* begin Data to process *

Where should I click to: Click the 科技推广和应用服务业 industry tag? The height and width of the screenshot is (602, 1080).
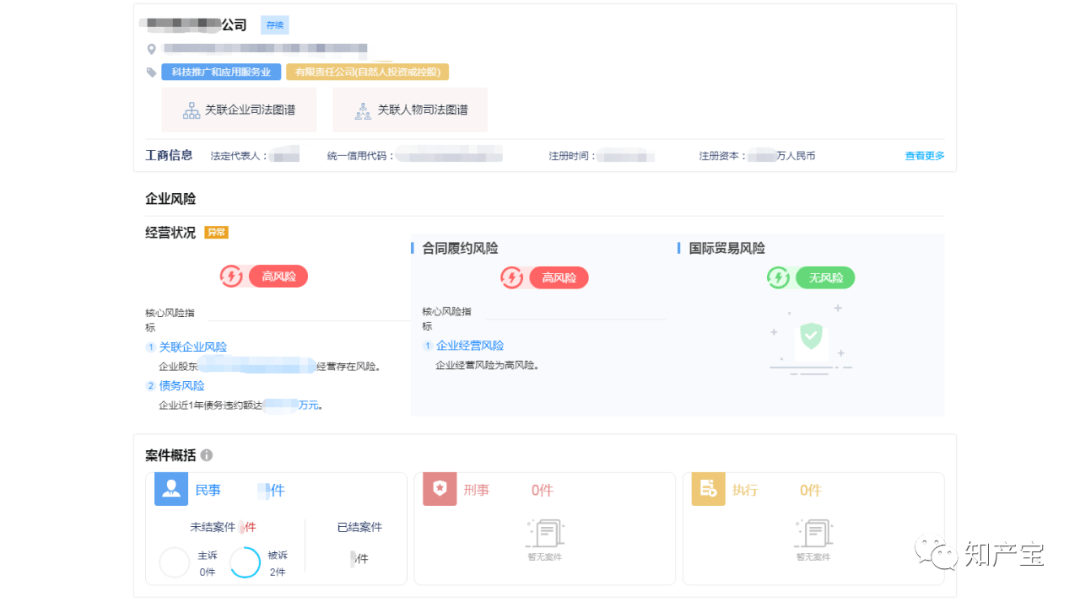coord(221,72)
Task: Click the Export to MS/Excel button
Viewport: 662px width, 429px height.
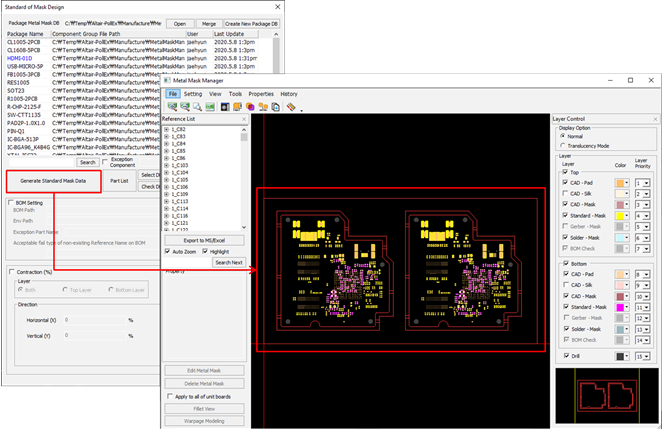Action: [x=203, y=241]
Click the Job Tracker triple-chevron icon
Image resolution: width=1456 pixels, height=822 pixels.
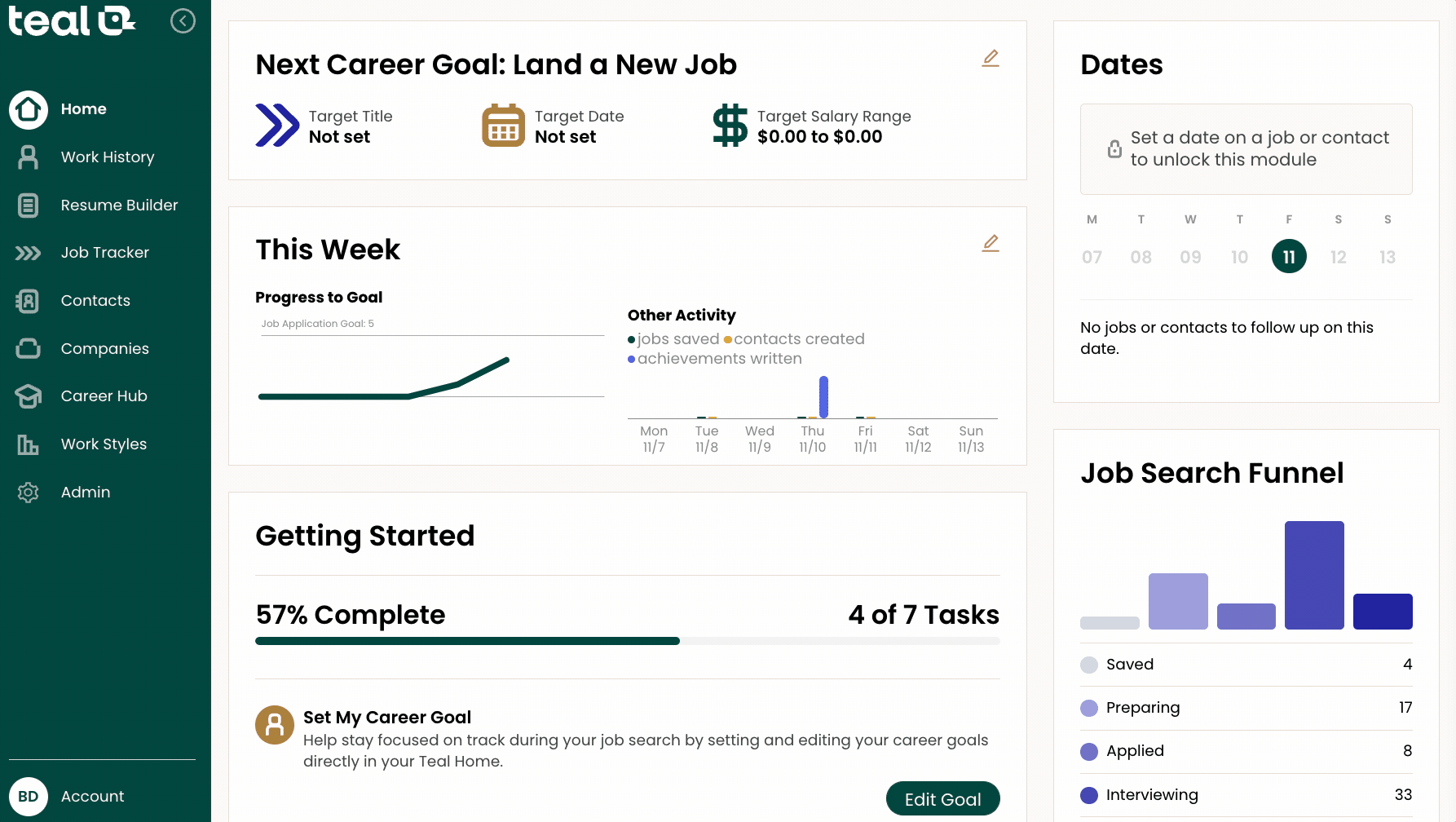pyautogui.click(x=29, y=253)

* end Data to process *

Directions for this task ▸ Rewrite the lines of the listing, switching "icon" to "symbol" and leaving everything else the same. Don't include the pictures in your answer.

Reply to the task ▸
Where should I click to: Click the 科技推广和应用服务业 industry tag? The height and width of the screenshot is (602, 1080).
coord(221,72)
Task: Click the Export to MS/Excel button
Viewport: 662px width, 429px height.
Action: [x=203, y=241]
Click the Job Tracker triple-chevron symbol
Image resolution: width=1456 pixels, height=822 pixels.
pyautogui.click(x=29, y=253)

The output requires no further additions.